Deep brain stimulation involves implanting electrodes within certain areas of your brain. These electrodes produce electrical impulses that regulate abnormal impulses. Or the electrical impulses can affect certain cells and chemicals within the brain.
The amount of stimulation in deep brain stimulation is controlled by a pacemaker-like device placed under the skin in your upper chest. A wire that travels under your skin connects this device to the electrodes in your brain.
Deep brain stimulation is approved to treat a number of conditions, such as:
- Essential tremor
- Obsessive-compulsive disorder
- Parkinson’s disease
Deep brain stimulation is also being studied as a potential treatment for:
- Chronic pain
- Cluster headache
- Depression (major)
- Huntington’s disease
- Multiple sclerosis
- Stroke recovery
- Tourette syndrome
- Traumatic brain injury
- Deep brain stimulation is an established treatment for people with movement disorders, such as essential tremor, Parkinson’s disease and dystonia, and psychiatric conditions, such as obsessive-compulsive disorder. It’s also approved for use by the Food and Drug Administration to reduce seizures in difficult-to-treat epilepsy.
- This treatment is reserved for people who aren’t able to get control of their symptoms with medications.

▸ **Given information**

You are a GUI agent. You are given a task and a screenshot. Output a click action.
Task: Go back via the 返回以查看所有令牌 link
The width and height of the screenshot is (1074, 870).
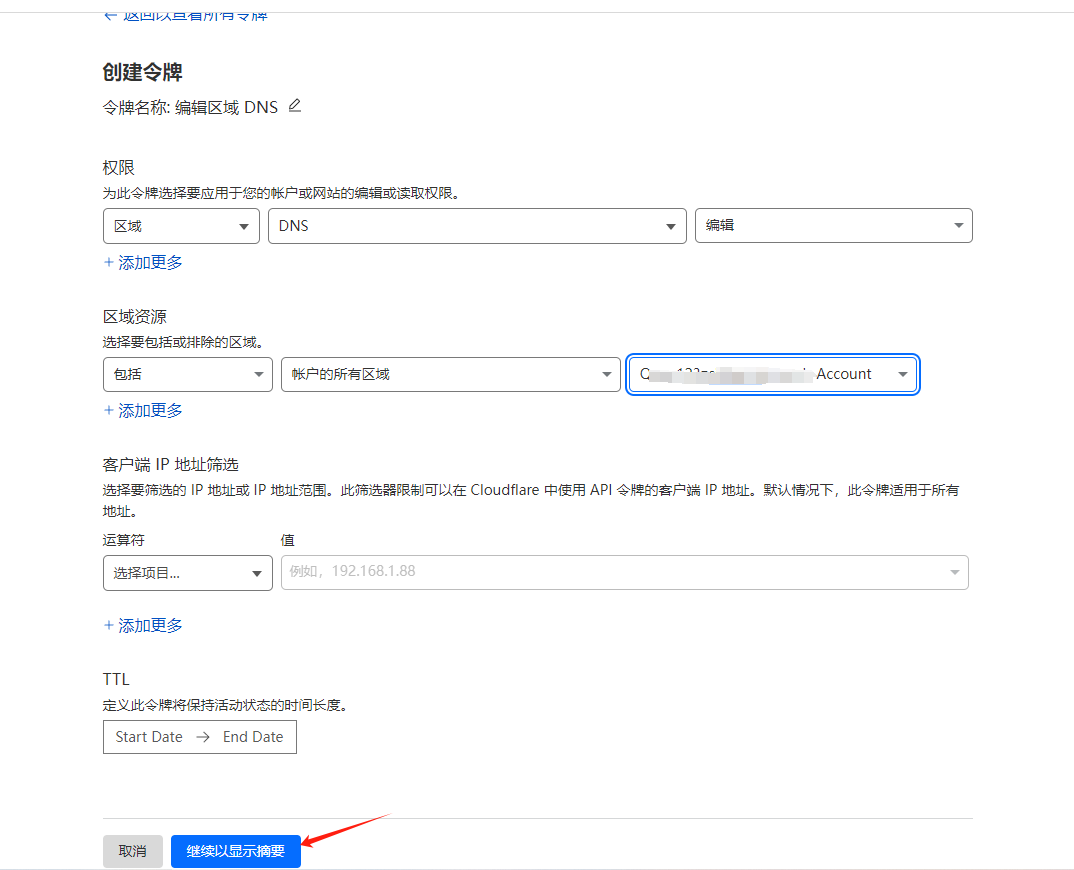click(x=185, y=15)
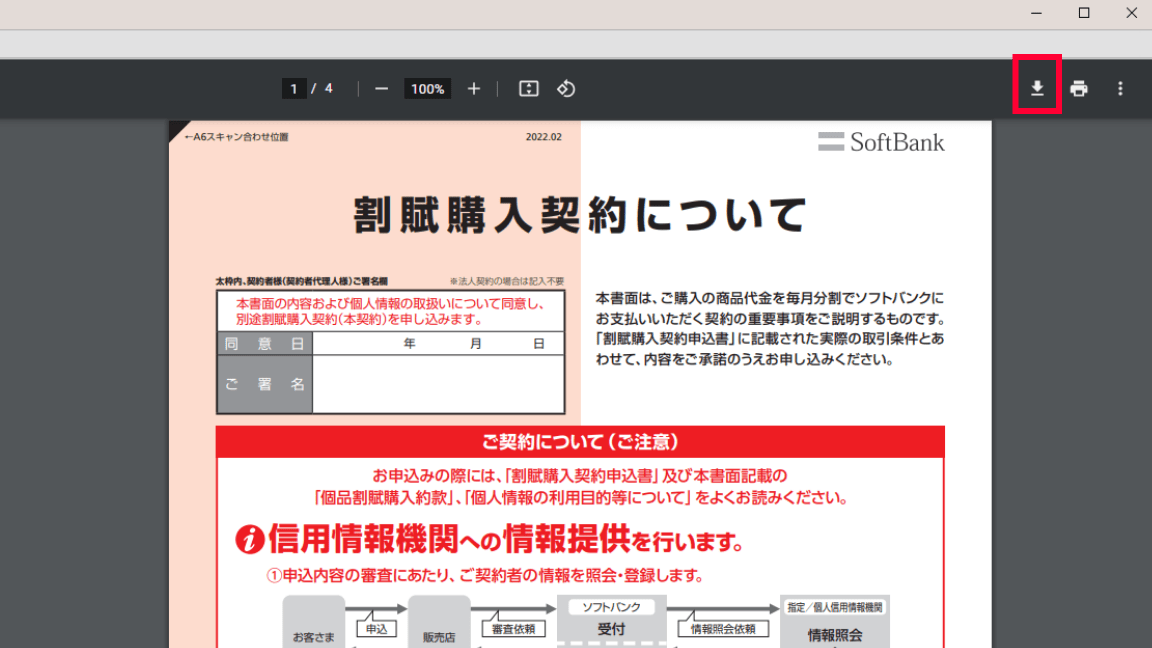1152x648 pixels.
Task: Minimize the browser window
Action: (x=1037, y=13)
* * *
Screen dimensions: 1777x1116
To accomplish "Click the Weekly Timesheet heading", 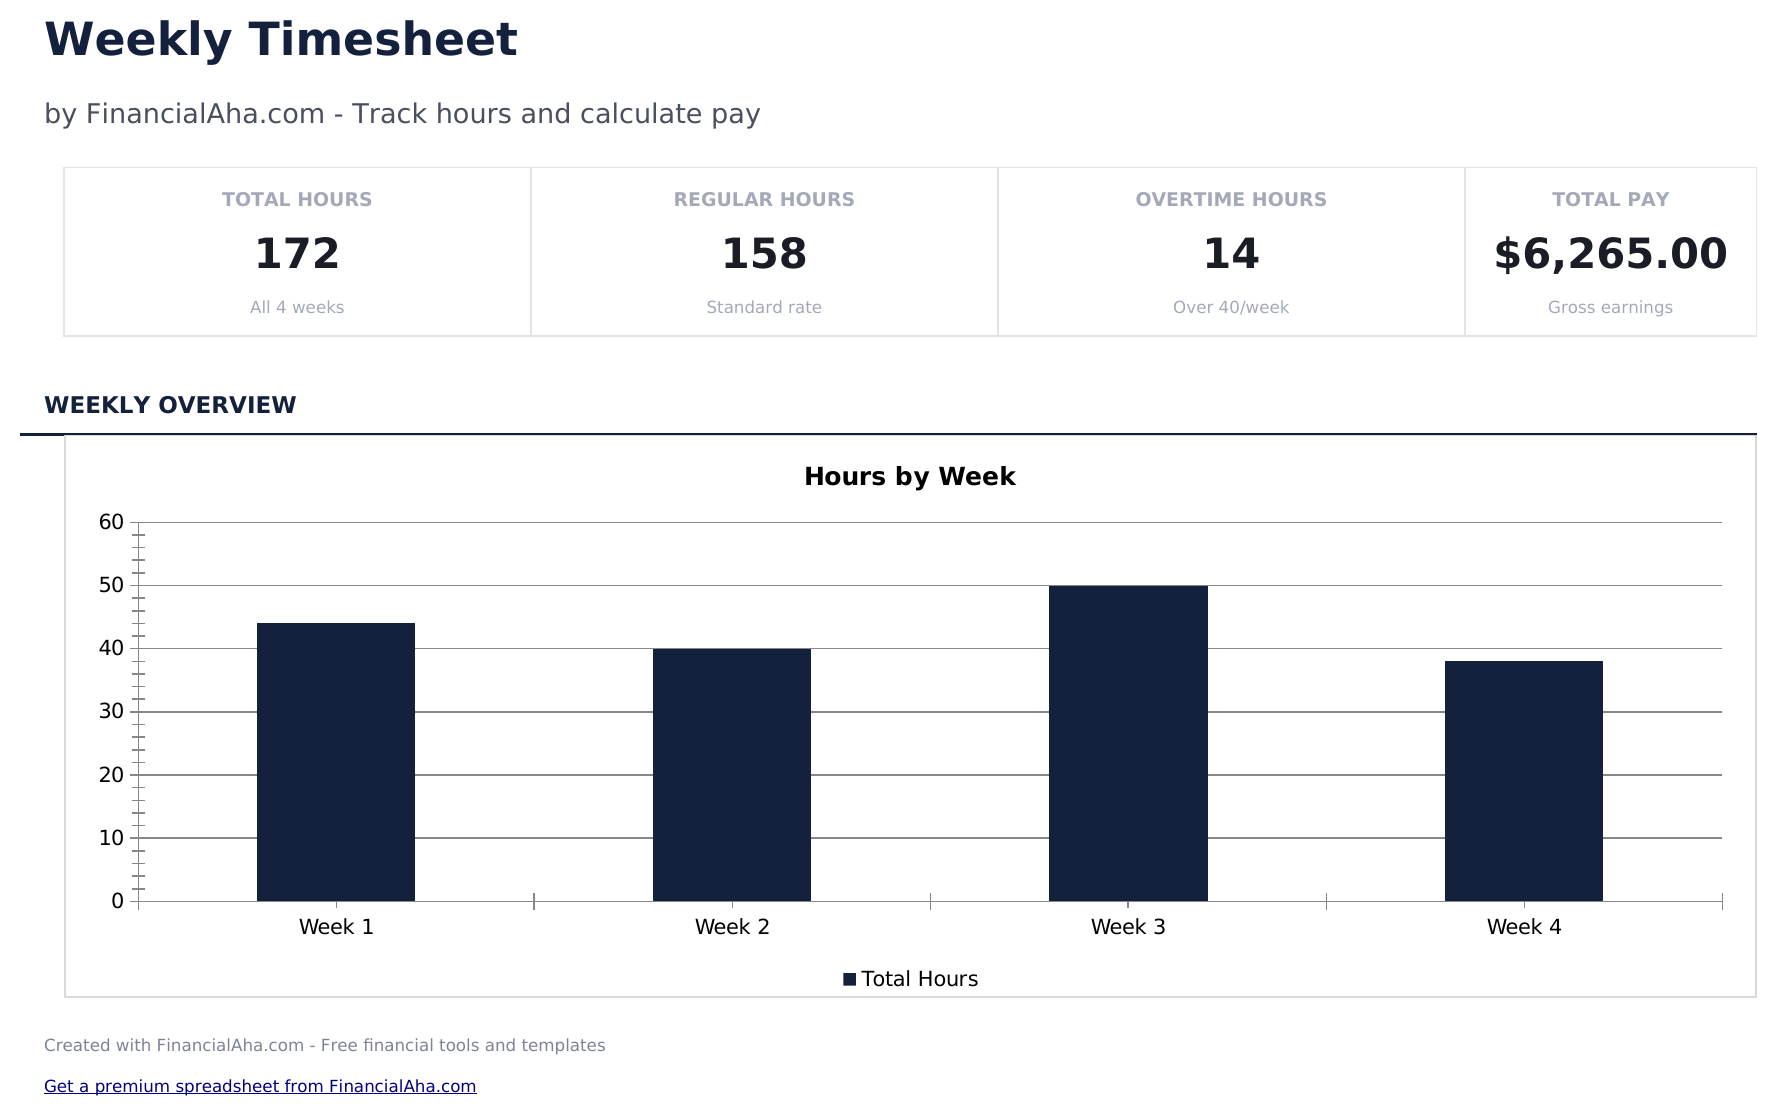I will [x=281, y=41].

▸ **Things to do**
**A.** According to the deep brain stimulation text, where is the pacemaker-like device placed?
**B.** Please quote everything in the deep brain stimulation text from "The amount of" down to "in your brain.".
The listing is separate material from the deep brain stimulation text.

▸ **Results by task**
**A.** Under the skin in the upper chest.

**B.**
The amount of stimulation in deep brain stimulation is controlled by a pacemaker-like device placed under the skin in your upper chest. A wire that travels under your skin connects this device to the electrodes in your brain.